In 1949, Claude Pascal adapted the film into a newspaper comic, under its French title Jody et le Faon (Jody and the Fawn).

A Broadway musical adaption with music by Michael Leonard and lyrics by Herbert Martin was produced by Lore Noto in 1965 at the Alvin Theatre. The musical's book was by Noto and Herbert Martin. David Wayne and Delores Wilson played Ezra and Ora Baxter, and David Hartman was Oliver Hutto. The show played only three performances.

Barbra Streisand recorded four songs from the show: "I'm All Smiles", "The Kind of Man A Woman Needs", "Why Did I Choose You?", and "My Pa".

A Japanese animated version was released in 1983.

The 1983 film Cross Creek, about Rawlings and the incident that inspired the novel, starred Mary Steenburgen, Rip Torn, Peter Coyote and Dana Hill.

A 1994 television adaptation starred Peter Strauss as Ezra Baxter, Jean Smart as Ora Baxter, and Philip Seymour Hoffman as Buck.

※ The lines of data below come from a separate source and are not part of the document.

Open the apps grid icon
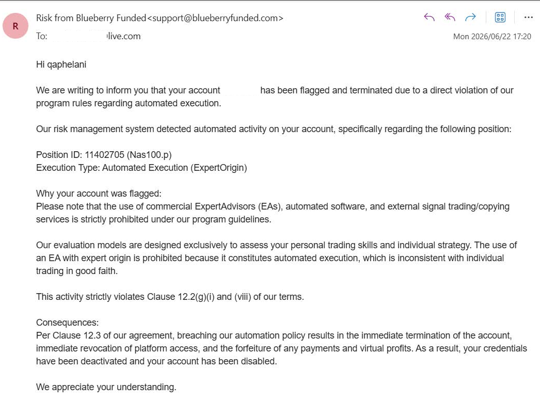Image resolution: width=540 pixels, height=400 pixels. pos(500,17)
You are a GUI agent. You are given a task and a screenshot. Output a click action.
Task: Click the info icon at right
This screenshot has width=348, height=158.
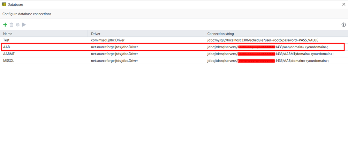(x=343, y=25)
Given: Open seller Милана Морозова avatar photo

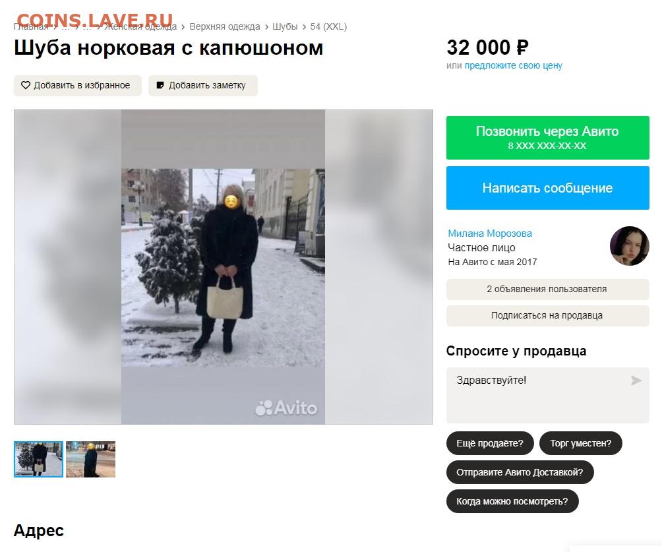Looking at the screenshot, I should pyautogui.click(x=629, y=246).
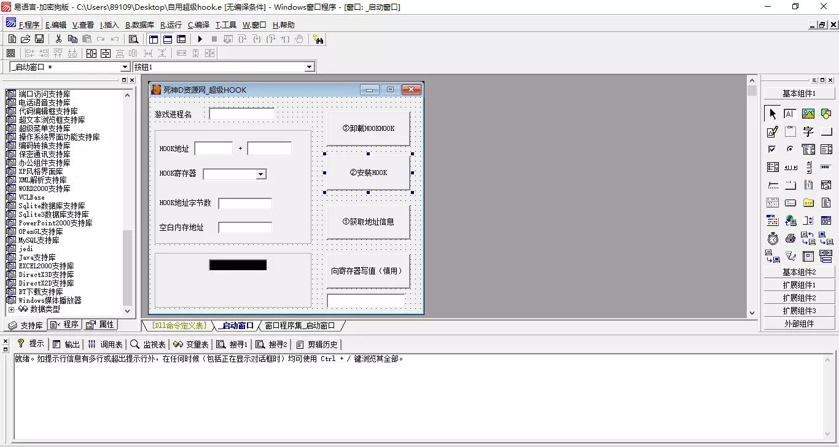This screenshot has width=839, height=447.
Task: Expand the 扩展组件1 component group
Action: (x=799, y=285)
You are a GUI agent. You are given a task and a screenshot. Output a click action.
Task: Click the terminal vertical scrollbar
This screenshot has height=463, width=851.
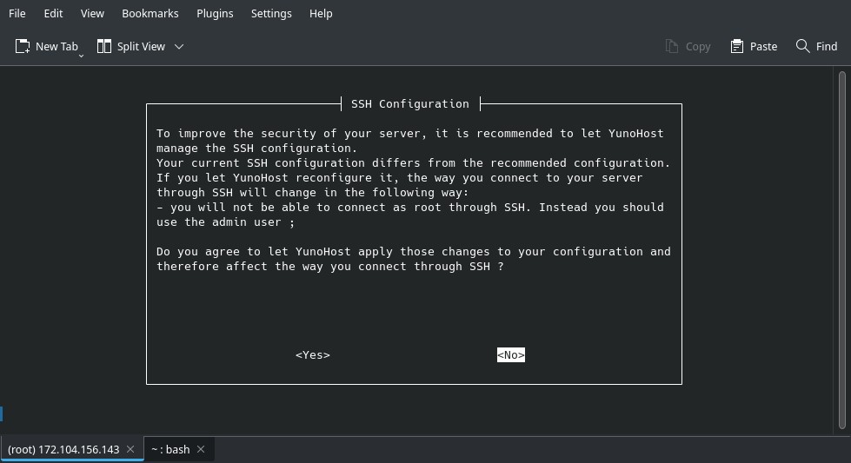pyautogui.click(x=843, y=252)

A 2012 song by singer/songwriter Andrew Peterson, "The Ballad of Jody Baxter", deals with themes from The Yearling. The song is on his album Light for the Lost Boy.

==Notes==
The Long homestead in the book and the film's shooting location are now part of the Ocala National Forest. Visitors can hike the Yearling Trail and pass the sites where the homes were and the now dry sinkhole, and pay respects at the Long Family Cemetery.